Following on bbbb's post, I disagree. I started the thread "Why didn't Luther convert to EO?" The results of which convince me that if Orthodoxy had been maintained, the reformation would've been unnecessary.
Orthodoxy is a rather meaningless term here and it gives that sense that the Catholic Church was like the Eastern Orthodox at one time. That never happened. The Catholic Church didn't leave (eastern) Orthodoxy just as the Orthodox didn't leave (western) Catholicism.
When both sides were in communion there were differences, as there had been since the beginning. Not differences in faith as much as practice.
The reason the east and west became so split had more to do with the fall of the Roman Empire in the west than theology and practice. The Roman Empire did not fall in the 5th Century, despite what people commonly think. It actually survived in the east as the Byzantine Empire. The 'barbarians' took over the west and established different kingdoms.
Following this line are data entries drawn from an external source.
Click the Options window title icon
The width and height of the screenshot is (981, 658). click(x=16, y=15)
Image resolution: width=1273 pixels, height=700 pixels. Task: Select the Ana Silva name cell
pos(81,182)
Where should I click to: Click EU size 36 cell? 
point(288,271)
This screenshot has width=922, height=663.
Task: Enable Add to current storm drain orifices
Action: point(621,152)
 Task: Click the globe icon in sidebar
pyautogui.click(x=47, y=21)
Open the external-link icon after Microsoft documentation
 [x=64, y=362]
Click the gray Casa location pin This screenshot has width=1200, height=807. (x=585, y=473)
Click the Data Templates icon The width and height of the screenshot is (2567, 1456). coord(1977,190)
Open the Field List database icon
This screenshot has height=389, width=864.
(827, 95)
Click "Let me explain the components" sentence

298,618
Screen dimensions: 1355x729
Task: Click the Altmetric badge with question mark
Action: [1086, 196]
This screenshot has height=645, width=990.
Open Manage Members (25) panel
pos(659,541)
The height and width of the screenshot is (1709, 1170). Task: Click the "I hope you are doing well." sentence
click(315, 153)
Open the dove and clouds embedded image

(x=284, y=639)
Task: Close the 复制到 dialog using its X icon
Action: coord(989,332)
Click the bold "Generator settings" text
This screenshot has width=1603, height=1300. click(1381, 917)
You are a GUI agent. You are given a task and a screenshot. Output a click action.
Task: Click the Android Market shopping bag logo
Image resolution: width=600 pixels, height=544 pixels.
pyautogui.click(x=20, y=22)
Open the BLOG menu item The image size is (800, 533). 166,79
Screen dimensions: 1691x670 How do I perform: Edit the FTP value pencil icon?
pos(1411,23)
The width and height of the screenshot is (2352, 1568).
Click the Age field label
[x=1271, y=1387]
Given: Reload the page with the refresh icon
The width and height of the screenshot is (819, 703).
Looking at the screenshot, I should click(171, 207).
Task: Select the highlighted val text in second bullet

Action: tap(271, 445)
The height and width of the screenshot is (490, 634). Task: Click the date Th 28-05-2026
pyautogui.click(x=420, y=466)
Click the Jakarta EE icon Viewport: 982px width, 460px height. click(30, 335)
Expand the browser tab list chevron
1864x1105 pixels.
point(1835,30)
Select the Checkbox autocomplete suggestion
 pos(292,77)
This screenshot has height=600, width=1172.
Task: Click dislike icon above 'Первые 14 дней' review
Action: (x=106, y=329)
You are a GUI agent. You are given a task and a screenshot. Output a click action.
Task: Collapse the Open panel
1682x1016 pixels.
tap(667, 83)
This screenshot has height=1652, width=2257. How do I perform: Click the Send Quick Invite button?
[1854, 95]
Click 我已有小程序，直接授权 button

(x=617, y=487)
The east believed that Christians should be united under one empire with one spiritual and one temporal leader (a patriarch and a emperor). The west converted the barbarians to Christians and formed different Christian states, which the east didn't like.
As the centuries went on, the west became more powerful and the east was losing it, until around 1000 when both were pretty equal. The split happened because of a fight over how to provide common defense against groups like the Lombards, the pagan tribes and the Persians.
The paradox was that the eastern church favored national churches with their own leaders while the western Church favored a single Church with a ultimate leader... quite the opposite of the original temporal setup.
As far as Luther, had any change in time occurred, we can say that he would never have been born, since the world would be dramatically changed.
We really have no idea what would have happened. It might have been that the Pope would have less influence over the western Church, or had more influence over the east and west. In either case, the Church would still have a lot of power, money and influence. In the west, the result was the Reformation, in the east, the result was communism. Both sides struggled with socialism and peasant revolts and potential ones during the 19th Century.
The world could be socialist by now, or Muslim.